The ironic thing is that I hadn’t always taken off my underpants for the class. At the beginning I used to pull my tights and leotard on right over them. Soon I came to see this was very unchic. Most of the others in the class—all younger than I, some teen-agers—took everything off. I wasn’t inhibited by the modesty of an older generation. It was vanity that kept my underpants on. I felt I was too fat. Not a great deal fatter than the others, perhaps eight or ten pounds, but those pounds seemed to make an alarming difference in the dressing room. Ballet students are generally flat all over, and an unfair criterion for the average person. Still, I thought my naked self was too much, too much specific woman for our ascetic pursuit. Soft white bulging flanks belonged in a bedroom, not in this bevy of skinny chattering girls who, in their stages of undress, always reminded me of French academic paintings of mythological scenes. Except that these girls were bonier than nymphs.

Then I lost a lot of weight. Not through dieting but through secret heartache, much the easier way, since no conscious effort is required. I became thin enough, in my own judgment, to prance naked around the dressing room. No longer a Rubens, a Titian, a Veronese, I was more of a Modigliani. No one noticed me any more than before; I felt freed.

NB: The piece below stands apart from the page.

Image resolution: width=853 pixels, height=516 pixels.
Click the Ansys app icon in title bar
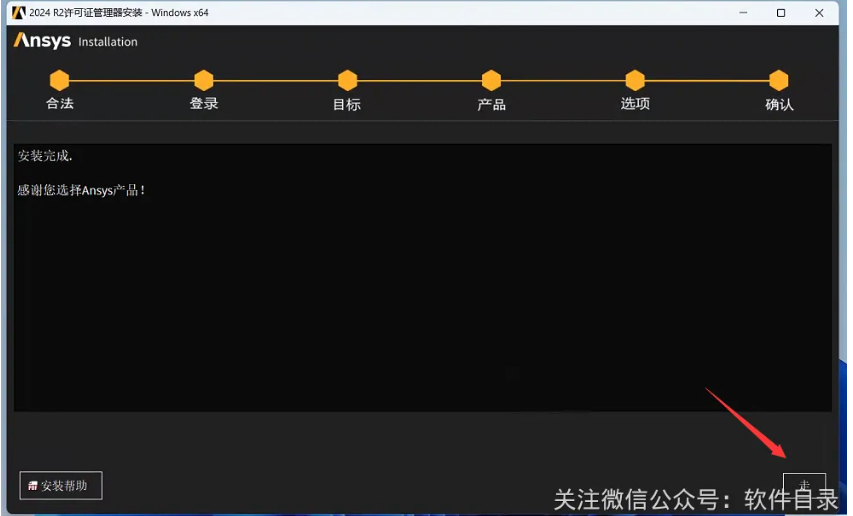pyautogui.click(x=18, y=12)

The sign on the dressing room wall said, “Carry your valuables with you,” but I never imagined that “valuables” referred to underwear. Two or three weeks after I began stripping for class, I found the pants missing from the bench where we piled our clothes. I strode brazenly about asking if anyone had seen them. No one had. Fortunately I could wear my white ballet tights under my skirt—that was easy enough. But I would miss the pants: low-cut hip-huggers, white cotton with a scattering of small aqua flowers all about, a half inch of lace around each leg and at the waist. I had bought them as one of several rewards for my new-found slimness. My tribute to a loss was lost.

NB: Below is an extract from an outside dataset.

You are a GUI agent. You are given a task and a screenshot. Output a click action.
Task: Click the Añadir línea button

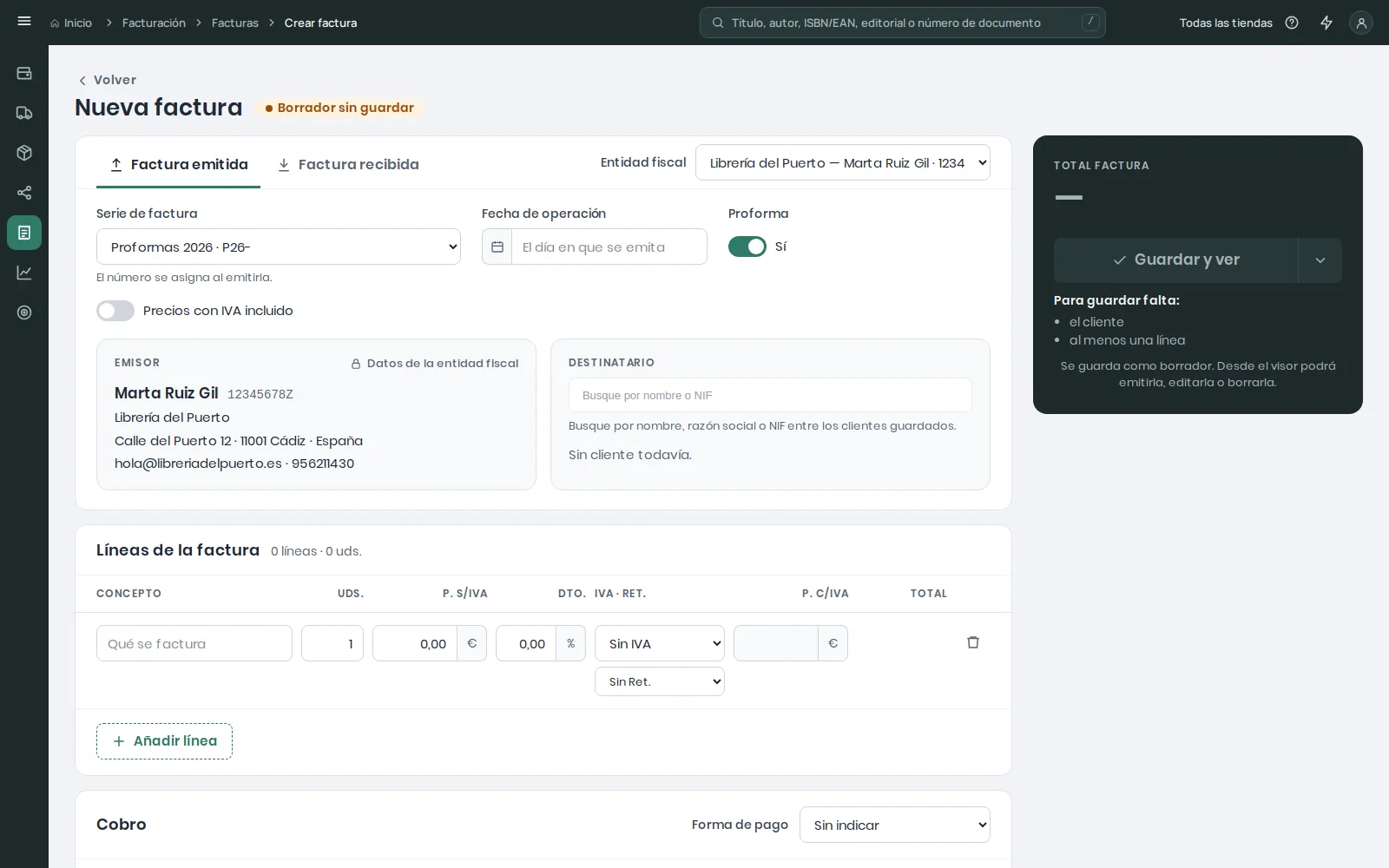(164, 741)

I lost an opportunity to have a lover.

It began in the Museum of Modern Art, a place where I invariably bump into long-lost friends. Standing in front of the Rousseaus, paintings which have always made me melancholy because they show a lost (or unfound) world, I felt a tap on my shoulder. An old friend. He and his wife and my husband and I had gone through law school together and married right after graduation. He had two small children with him. We sat in the garden and reminisced while the children threw pebbles into the water, watching the circles crest and disappear.

“They’re getting restless,” he said after a while. “I’d better take them home. Look, why don’t you come back to the apartment with me and have a drink? It’s only a few blocks.”

“Of course. I’d love to see Anne again.”

“Anne’s not there. She’s away for the weekend, at a conference in Pittsburgh.”

“That’s funny. So is Paul.”

“The one on defending juveniles?”

“Yes!”

We both expressed more astonishment at this not unlikely coincidence than it really warranted.

In the apartment, large but modestly decorated, with lush hanging plants everywhere, we drank and strayed into a long, heady but not personal talk. I cannot remember what we talked about; it was the sort of abstract, fervent conversation that is quickly forgotten. Fusing Life, Goals, and Values like foods in a blender, it thickened, frothing and intense, resembling the late-night talks in college dormitories that are eventually supplanted by the pursuit of practical things.